*** Data provided Section Begins ***

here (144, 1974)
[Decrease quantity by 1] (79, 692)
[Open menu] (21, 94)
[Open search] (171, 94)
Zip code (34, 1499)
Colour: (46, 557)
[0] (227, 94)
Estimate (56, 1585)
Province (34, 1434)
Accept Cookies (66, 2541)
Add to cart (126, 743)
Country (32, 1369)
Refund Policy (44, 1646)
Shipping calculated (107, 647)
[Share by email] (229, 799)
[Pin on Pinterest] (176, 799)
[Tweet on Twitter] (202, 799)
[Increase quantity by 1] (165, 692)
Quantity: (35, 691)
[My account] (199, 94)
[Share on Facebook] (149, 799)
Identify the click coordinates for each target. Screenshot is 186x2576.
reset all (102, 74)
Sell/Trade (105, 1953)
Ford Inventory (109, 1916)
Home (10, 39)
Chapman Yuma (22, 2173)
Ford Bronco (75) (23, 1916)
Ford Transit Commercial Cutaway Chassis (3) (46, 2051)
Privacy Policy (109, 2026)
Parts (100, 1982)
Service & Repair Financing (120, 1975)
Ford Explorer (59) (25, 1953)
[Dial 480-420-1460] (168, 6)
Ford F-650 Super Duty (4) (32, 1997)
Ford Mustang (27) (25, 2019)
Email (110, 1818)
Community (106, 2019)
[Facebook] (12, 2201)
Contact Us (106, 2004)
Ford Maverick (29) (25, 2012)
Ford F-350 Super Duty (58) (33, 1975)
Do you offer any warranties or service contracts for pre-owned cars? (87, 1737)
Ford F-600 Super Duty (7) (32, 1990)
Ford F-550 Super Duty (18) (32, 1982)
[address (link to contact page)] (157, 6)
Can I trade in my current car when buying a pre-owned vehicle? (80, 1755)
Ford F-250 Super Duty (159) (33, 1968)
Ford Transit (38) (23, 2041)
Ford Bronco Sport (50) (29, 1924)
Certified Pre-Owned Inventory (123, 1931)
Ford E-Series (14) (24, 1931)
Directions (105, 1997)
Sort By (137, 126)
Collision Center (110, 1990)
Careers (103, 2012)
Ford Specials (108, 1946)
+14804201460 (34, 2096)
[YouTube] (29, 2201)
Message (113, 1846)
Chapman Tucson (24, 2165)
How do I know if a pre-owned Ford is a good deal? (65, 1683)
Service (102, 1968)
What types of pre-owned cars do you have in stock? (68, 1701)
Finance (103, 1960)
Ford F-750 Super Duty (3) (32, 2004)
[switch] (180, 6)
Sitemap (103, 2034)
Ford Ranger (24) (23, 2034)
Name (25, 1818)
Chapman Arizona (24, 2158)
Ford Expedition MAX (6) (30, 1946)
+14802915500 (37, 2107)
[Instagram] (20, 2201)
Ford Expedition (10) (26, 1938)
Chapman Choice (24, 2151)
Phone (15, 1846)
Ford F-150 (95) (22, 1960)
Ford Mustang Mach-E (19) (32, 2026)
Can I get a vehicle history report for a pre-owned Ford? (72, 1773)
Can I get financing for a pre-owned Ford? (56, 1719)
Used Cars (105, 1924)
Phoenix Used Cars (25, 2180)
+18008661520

*** Data provided Section Ends ***

> **What you have to do**
Repeat the entries. Keep each one exactly as written.

> **Response box**
here (144, 1974)
[Decrease quantity by 1] (79, 692)
[Open menu] (21, 94)
[Open search] (171, 94)
Zip code (34, 1499)
Colour: (46, 557)
[0] (227, 94)
Estimate (56, 1585)
Province (34, 1434)
Accept Cookies (66, 2541)
Add to cart (126, 743)
Country (32, 1369)
Refund Policy (44, 1646)
Shipping calculated (107, 647)
[Share by email] (229, 799)
[Pin on Pinterest] (176, 799)
[Tweet on Twitter] (202, 799)
[Increase quantity by 1] (165, 692)
Quantity: (35, 691)
[My account] (199, 94)
[Share on Facebook] (149, 799)
Identify the click coordinates for each target. Screenshot is 186x2576.
reset all (102, 74)
Sell/Trade (105, 1953)
Ford Inventory (109, 1916)
Home (10, 39)
Chapman Yuma (22, 2173)
Ford Bronco (75) (23, 1916)
Ford Transit Commercial Cutaway Chassis (3) (46, 2051)
Privacy Policy (109, 2026)
Parts (100, 1982)
Service & Repair Financing (120, 1975)
Ford Explorer (59) (25, 1953)
[Dial 480-420-1460] (168, 6)
Ford F-650 Super Duty (4) (32, 1997)
Ford Mustang (27) (25, 2019)
Email (110, 1818)
Community (106, 2019)
[Facebook] (12, 2201)
Contact Us (106, 2004)
Ford Maverick (29) (25, 2012)
Ford F-350 Super Duty (58) (33, 1975)
Do you offer any warranties or service contracts for pre-owned cars? (87, 1737)
Ford F-600 Super Duty (7) (32, 1990)
Ford F-550 Super Duty (18) (32, 1982)
[address (link to contact page)] (157, 6)
Can I trade in my current car when buying a pre-owned vehicle? (80, 1755)
Ford F-250 Super Duty (159) (33, 1968)
Ford Transit (38) (23, 2041)
Ford Bronco Sport (50) (29, 1924)
Certified Pre-Owned Inventory (123, 1931)
Ford E-Series (14) (24, 1931)
Directions (105, 1997)
Sort By (137, 126)
Collision Center (110, 1990)
Careers (103, 2012)
Ford Specials (108, 1946)
+14804201460 (34, 2096)
[YouTube] (29, 2201)
Message (113, 1846)
Chapman Tucson (24, 2165)
How do I know if a pre-owned Ford is a good deal? (65, 1683)
Service (102, 1968)
What types of pre-owned cars do you have in stock? (68, 1701)
Finance (103, 1960)
Ford F-750 Super Duty (3) (32, 2004)
[switch] (180, 6)
Sitemap (103, 2034)
Ford Ranger (24) (23, 2034)
Name (25, 1818)
Chapman Arizona (24, 2158)
Ford Expedition MAX (6) (30, 1946)
+14802915500 (37, 2107)
[Instagram] (20, 2201)
Ford Expedition (10) (26, 1938)
Chapman Choice (24, 2151)
Phone (15, 1846)
Ford F-150 (95) (22, 1960)
Ford Mustang Mach-E (19) (32, 2026)
Can I get a vehicle history report for a pre-owned Ford? (72, 1773)
Can I get financing for a pre-owned Ford? (56, 1719)
Used Cars (105, 1924)
Phoenix Used Cars (25, 2180)
+18008661520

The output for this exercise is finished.